To achieve a more granular understanding of the position-dependent structural preferences of base-pair steps, we quantified the contribution of each of the base-pair step’s conformational states in the bound tectoRNA. States with an increased representation (over and above the expected sampling frequency from the Monte Carlo simulation) in the bound tectoRNA should correspond to the states that promote binding and vice versa for those with a decrease in representation (SI Appendix, Fig. S9). We observed disproportionate representation of certain states within each base-pair step’s ensemble in the bound tectoRNA (illustrated for the AU/AU ensemble in Fig. 4A and for all base pairs in SI Appendix, Fig. S10). Notably, these changes were highly position dependent such that the majority of states could be over-represented or under-represented, depending on their position within the chip-piece helix (Fig. 4A). To illustrate further, conformational states of the AU/AU ensemble were clustered based on their position-dependent representation (shown in a dendrogram and colors in Fig. 4A). Conformational states in different clusters were each associated with distinct structural behaviors with small but consistent structural differences between structures in different clusters (>1-Å differences; Fig. 4 B and C). For example, conformers in class 6, which promote binding in positions 1–3 in the helix, are more twisted and thus span less translational distance than conformers in class 1, which promote binding only in the very first or last base pair in the helix (Fig. 4 B and C). These results would predict that the same base-pair element adopts different conformations in the bound state depending on its location within the helix, thereby accounting for the differential base-pair preferences along the helix (Fig. 3D). These different conformational preferences further underscore the necessity of an ensemble to account for thermodynamic effects in RNA tertiary structure formation.
Fig. 4.
Base-pair conformations differ by position within the helix. (A) Change in sampling frequency of conformational states in the AU/AU ensemble in the bound versus the partially bound. (B) Example structures of base-pair step conformations that are enriched and depleted at 2 positions. (C) Change in positioning between enriched and depleted conformational states at each position of any base-pair type. (see SI Appendix, Fig. S8 for other coordinates). Enriched = sampling frequency more than 2-fold greater than expected, and depleted = sampling frequency less than 2-fold less than expected.

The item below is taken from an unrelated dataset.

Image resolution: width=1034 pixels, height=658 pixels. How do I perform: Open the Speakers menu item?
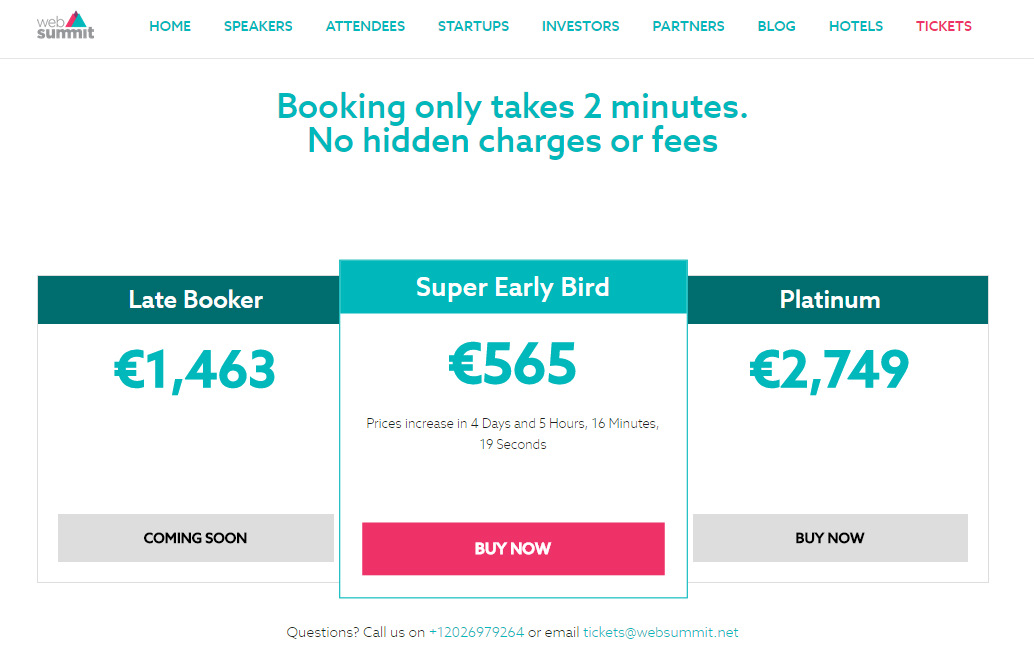point(258,26)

Testing RNAMake-ΔΔG at More Extreme Helical Distortions.
We next explored RNAMake-∆∆G’s capacity to predict the thermodynamic effects of helix length changes by adding or deleting base pairs on both the flow and the chip RNAs. We generated chip RNAs with helix lengths of 8–12 bp (n = 32–96 sequence variants per length) and tested each chip RNA against flow RNAs with helix lengths of 9–11 bp, yielding 15 length-pair combinations (Fig. 5A). For each of these complexes, we calculated ∆∆G values relative to the original assemblies with 10-bp flow and 10-bp chip helices, which we abbreviate as “10/10 bp.” Certain highly mismatched length combinations were so destabilizing that no binding was detectable (ΔΔG > 4.4 kcal/mol relative to 10/10 bp; 8 length-pair combinations; SI Appendix, Fig. S11). The remaining length-pair combinations had effects spanning this 4.4 kcal/mol range. The thermodynamic stability of each length-pair complex with observable binding was calculated with RNAMake-Δ∆G. Comparisons to measurements demonstrated a correlation of R2 = 0.66 and rmsd = 0.72 kcal/mol for these predictions, with the best-fit line having a slope indistinguishable from 1 (Fig. 5A). The larger rmsd compared with the 10/10-bp sequence predictions appears due to systematic deviations between the observed and the predicted effects for specific length pairs. For example, the 10/11-bp flow/chip complexes uniformly bound more weakly than predicted, while the 9/9-bp flow/chip complexes were bound slightly tighter than predicted.
Fig. 5.
Increased prediction accuracy of different length pairs with refinement of the bound state cutoff. (A) Observed versus calculated affinities for chip- and flow-piece variants with altered lengths. The colors indicate the length of the flow- and chip-piece helices. (B) Distribution of the value for Euler angle γ within 2 bound tectoRNA complexes, where γ represents the rotation between the final bp and the target bp around the z axis. The 11-bp chip-piece variant has distinct values for γ compared with the 10-bp chip-piece variant. The vertical dashed line indicates γ = −10°. (C) Structure of the bound complex with the original cutoff (light blue) or a more stringent cutoff (blue) where γ has to be > −10°. (D) Observed and calculated affinities for length-pair combinations with the more stringent cutoff which excluded overtwisted conformations (i.e., γ > −10° in the bound complex). The colors indicate the length of the flow- and chip-piece helices as in A; observed values are the same as in A. (D) Observed versus predicted (blind prediction values) of a new set of chip-piece sequences against a distinct 10-bp flow piece using either the original model (open circles) or the updated model with the more stringent cutoff (closed circles).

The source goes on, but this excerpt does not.